◆ 本文
インターネットの速度で物事が動いている現代、今年2月1日に行なわれた第49回スーパーボウルはすでに歴史のひとつとして消えつつある。それに匹敵する次なるイベントを待つムードの人は多いだろう。だが、広告主や広告会社、プロダクションやCMディレクターなどにとってはある意味、これからが勝負だ。450万ドルという大金を払って流したCMの評価、ROIといった結果を調べるポスト・スーパーボウル活動が開始されているからだ。
01 ほんの数年前まで、P&Gの広告といえば、2WinK(Tow women in Kitchen)と呼ばれる駄作ばかりだったが、いま、P&Gはクリエイティブの代表選手となった。「Like a Girl」もその一つ。大きな社会問題を、一見地味な映像で巧みに表現している。カンヌの“ライオン・グラス賞” 受賞の呼び声が高い。

◆ 課題のねらい
上の本文を、一字一句変えずにすべて返しなさい。

◆ 提供された記録
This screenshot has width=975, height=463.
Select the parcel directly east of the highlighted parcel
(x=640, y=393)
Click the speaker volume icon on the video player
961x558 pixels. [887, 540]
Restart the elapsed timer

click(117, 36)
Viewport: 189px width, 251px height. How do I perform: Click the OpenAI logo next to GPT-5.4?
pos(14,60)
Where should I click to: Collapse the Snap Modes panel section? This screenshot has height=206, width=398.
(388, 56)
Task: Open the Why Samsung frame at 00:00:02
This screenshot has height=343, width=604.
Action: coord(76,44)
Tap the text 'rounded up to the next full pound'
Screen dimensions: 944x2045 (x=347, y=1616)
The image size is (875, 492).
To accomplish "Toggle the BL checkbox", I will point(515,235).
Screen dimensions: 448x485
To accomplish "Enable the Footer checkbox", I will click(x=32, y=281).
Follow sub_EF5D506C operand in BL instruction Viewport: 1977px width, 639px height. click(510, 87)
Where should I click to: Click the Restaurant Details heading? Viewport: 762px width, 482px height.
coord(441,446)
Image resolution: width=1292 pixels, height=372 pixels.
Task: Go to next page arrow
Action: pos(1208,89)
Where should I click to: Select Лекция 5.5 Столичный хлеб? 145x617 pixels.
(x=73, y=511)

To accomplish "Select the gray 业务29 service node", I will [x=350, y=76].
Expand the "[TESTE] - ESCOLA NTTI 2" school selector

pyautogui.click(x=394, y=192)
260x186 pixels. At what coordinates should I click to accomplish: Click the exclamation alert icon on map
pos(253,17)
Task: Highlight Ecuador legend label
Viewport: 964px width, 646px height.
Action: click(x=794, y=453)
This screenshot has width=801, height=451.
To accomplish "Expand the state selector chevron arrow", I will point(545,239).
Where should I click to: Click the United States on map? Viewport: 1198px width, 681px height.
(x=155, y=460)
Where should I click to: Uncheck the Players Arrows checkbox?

◆ 解答
インターネットの速度で物事が動いている現代、今年2月1日に行なわれた第49回スーパーボウルはすでに歴史のひとつとして消えつつある。それに匹敵する次なるイベントを待つムードの人は多いだろう。だが、広告主や広告会社、プロダクションやCMディレクターなどにとってはある意味、これからが勝負だ。450万ドルという大金を払って流したCMの評価、ROIといった結果を調べるポスト・スーパーボウル活動が開始されているからだ。
01 ほんの数年前まで、P&Gの広告といえば、2WinK(Tow women in Kitchen)と呼ばれる駄作ばかりだったが、いま、P&Gはクリエイティブの代表選手となった。「Like a Girl」もその一つ。大きな社会問題を、一見地味な映像で巧みに表現している。カンヌの“ライオン・グラス賞” 受賞の呼び声が高い。